Data extracted from a collection
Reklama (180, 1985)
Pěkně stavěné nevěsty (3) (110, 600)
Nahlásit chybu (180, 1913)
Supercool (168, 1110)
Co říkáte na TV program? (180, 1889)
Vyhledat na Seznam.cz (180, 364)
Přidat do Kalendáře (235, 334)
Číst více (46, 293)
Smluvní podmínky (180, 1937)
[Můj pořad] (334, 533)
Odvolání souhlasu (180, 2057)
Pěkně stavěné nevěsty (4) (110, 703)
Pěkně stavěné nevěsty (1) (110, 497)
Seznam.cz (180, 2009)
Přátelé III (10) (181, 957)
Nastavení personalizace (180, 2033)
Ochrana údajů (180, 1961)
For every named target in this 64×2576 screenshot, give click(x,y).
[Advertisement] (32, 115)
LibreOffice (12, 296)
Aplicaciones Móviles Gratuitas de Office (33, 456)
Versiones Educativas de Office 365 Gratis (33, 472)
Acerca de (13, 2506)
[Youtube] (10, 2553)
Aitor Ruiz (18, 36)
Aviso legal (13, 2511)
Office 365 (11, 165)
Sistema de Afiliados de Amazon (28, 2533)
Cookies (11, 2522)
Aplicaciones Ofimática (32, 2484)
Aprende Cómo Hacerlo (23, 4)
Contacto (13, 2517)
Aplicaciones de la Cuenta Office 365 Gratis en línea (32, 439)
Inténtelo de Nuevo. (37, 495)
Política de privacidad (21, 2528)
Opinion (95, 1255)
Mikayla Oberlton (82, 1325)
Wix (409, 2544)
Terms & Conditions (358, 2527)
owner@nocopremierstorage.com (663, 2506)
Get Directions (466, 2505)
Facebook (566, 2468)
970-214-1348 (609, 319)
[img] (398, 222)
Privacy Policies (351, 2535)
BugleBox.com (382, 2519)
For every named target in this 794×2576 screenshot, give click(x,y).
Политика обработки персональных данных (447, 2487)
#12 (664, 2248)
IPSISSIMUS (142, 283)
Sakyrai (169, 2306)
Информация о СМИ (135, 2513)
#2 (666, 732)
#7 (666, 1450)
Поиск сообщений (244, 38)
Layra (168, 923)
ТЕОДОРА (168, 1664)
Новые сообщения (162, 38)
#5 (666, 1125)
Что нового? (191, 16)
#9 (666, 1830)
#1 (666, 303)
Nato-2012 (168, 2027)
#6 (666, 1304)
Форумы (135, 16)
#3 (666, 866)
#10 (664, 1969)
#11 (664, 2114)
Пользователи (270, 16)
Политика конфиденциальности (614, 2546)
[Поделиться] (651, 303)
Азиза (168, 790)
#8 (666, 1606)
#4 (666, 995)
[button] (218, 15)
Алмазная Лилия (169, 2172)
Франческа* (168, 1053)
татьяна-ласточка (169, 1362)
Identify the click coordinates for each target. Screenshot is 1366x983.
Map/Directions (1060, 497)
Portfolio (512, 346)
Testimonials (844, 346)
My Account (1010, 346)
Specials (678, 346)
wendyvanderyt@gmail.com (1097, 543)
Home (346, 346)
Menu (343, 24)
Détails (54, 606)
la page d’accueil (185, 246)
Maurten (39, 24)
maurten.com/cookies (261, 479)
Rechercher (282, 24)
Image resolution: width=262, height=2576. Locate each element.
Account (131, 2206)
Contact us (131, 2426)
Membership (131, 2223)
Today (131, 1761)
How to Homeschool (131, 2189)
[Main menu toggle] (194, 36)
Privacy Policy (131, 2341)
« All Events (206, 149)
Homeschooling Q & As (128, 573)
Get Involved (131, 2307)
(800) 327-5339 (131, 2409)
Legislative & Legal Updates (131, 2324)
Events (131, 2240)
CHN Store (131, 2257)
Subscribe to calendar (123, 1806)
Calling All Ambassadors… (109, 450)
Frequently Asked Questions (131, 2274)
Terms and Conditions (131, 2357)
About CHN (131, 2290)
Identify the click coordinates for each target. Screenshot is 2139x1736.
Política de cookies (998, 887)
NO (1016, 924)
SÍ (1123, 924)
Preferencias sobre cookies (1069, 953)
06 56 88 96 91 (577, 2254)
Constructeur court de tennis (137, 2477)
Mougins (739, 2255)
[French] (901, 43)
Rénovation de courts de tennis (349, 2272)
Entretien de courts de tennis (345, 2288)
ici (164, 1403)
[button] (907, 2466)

▸ **EXERCISE BRIEF**:
Copy each of the records above so that nothing differs from the original.

▸ **WRITTEN RESPONSE**:
Reklama (180, 1985)
Pěkně stavěné nevěsty (3) (110, 600)
Nahlásit chybu (180, 1913)
Supercool (168, 1110)
Co říkáte na TV program? (180, 1889)
Vyhledat na Seznam.cz (180, 364)
Přidat do Kalendáře (235, 334)
Číst více (46, 293)
Smluvní podmínky (180, 1937)
[Můj pořad] (334, 533)
Odvolání souhlasu (180, 2057)
Pěkně stavěné nevěsty (4) (110, 703)
Pěkně stavěné nevěsty (1) (110, 497)
Seznam.cz (180, 2009)
Přátelé III (10) (181, 957)
Nastavení personalizace (180, 2033)
Ochrana údajů (180, 1961)
For every named target in this 64×2576 screenshot, give click(x,y).
[Advertisement] (32, 115)
LibreOffice (12, 296)
Aplicaciones Móviles Gratuitas de Office (33, 456)
Versiones Educativas de Office 365 Gratis (33, 472)
Acerca de (13, 2506)
[Youtube] (10, 2553)
Aitor Ruiz (18, 36)
Aviso legal (13, 2511)
Office 365 (11, 165)
Sistema de Afiliados de Amazon (28, 2533)
Cookies (11, 2522)
Aplicaciones Ofimática (32, 2484)
Aprende Cómo Hacerlo (23, 4)
Contacto (13, 2517)
Aplicaciones de la Cuenta Office 365 Gratis en línea (32, 439)
Inténtelo de Nuevo. (37, 495)
Política de privacidad (21, 2528)
Opinion (95, 1255)
Mikayla Oberlton (82, 1325)
Wix (409, 2544)
Terms & Conditions (358, 2527)
owner@nocopremierstorage.com (663, 2506)
Get Directions (466, 2505)
Facebook (566, 2468)
970-214-1348 (609, 319)
[img] (398, 222)
Privacy Policies (351, 2535)
BugleBox.com (382, 2519)
For every named target in this 794×2576 screenshot, give click(x,y).
Политика обработки персональных данных (447, 2487)
#12 (664, 2248)
IPSISSIMUS (142, 283)
Sakyrai (169, 2306)
Информация о СМИ (135, 2513)
#2 (666, 732)
#7 (666, 1450)
Поиск сообщений (244, 38)
Layra (168, 923)
ТЕОДОРА (168, 1664)
Новые сообщения (162, 38)
#5 (666, 1125)
Что нового? (191, 16)
#9 (666, 1830)
#1 (666, 303)
Nato-2012 (168, 2027)
#6 (666, 1304)
Форумы (135, 16)
#3 (666, 866)
#10 (664, 1969)
#11 (664, 2114)
Пользователи (270, 16)
Политика конфиденциальности (614, 2546)
[Поделиться] (651, 303)
Азиза (168, 790)
#8 (666, 1606)
#4 (666, 995)
[button] (218, 15)
Алмазная Лилия (169, 2172)
Франческа* (168, 1053)
татьяна-ласточка (169, 1362)
Identify the click coordinates for each target. Screenshot is 1366x983.
Map/Directions (1060, 497)
Portfolio (512, 346)
Testimonials (844, 346)
My Account (1010, 346)
Specials (678, 346)
wendyvanderyt@gmail.com (1097, 543)
Home (346, 346)
Menu (343, 24)
Détails (54, 606)
la page d’accueil (185, 246)
Maurten (39, 24)
maurten.com/cookies (261, 479)
Rechercher (282, 24)
Image resolution: width=262, height=2576. Locate each element.
Account (131, 2206)
Contact us (131, 2426)
Membership (131, 2223)
Today (131, 1761)
How to Homeschool (131, 2189)
[Main menu toggle] (194, 36)
Privacy Policy (131, 2341)
« All Events (206, 149)
Homeschooling Q & As (128, 573)
Get Involved (131, 2307)
(800) 327-5339 (131, 2409)
Legislative & Legal Updates (131, 2324)
Events (131, 2240)
CHN Store (131, 2257)
Subscribe to calendar (123, 1806)
Calling All Ambassadors… (109, 450)
Frequently Asked Questions (131, 2274)
Terms and Conditions (131, 2357)
About CHN (131, 2290)
Identify the click coordinates for each target. Screenshot is 2139x1736.
Política de cookies (998, 887)
NO (1016, 924)
SÍ (1123, 924)
Preferencias sobre cookies (1069, 953)
06 56 88 96 91 (577, 2254)
Constructeur court de tennis (137, 2477)
Mougins (739, 2255)
[French] (901, 43)
Rénovation de courts de tennis (349, 2272)
Entretien de courts de tennis (345, 2288)
ici (164, 1403)
[button] (907, 2466)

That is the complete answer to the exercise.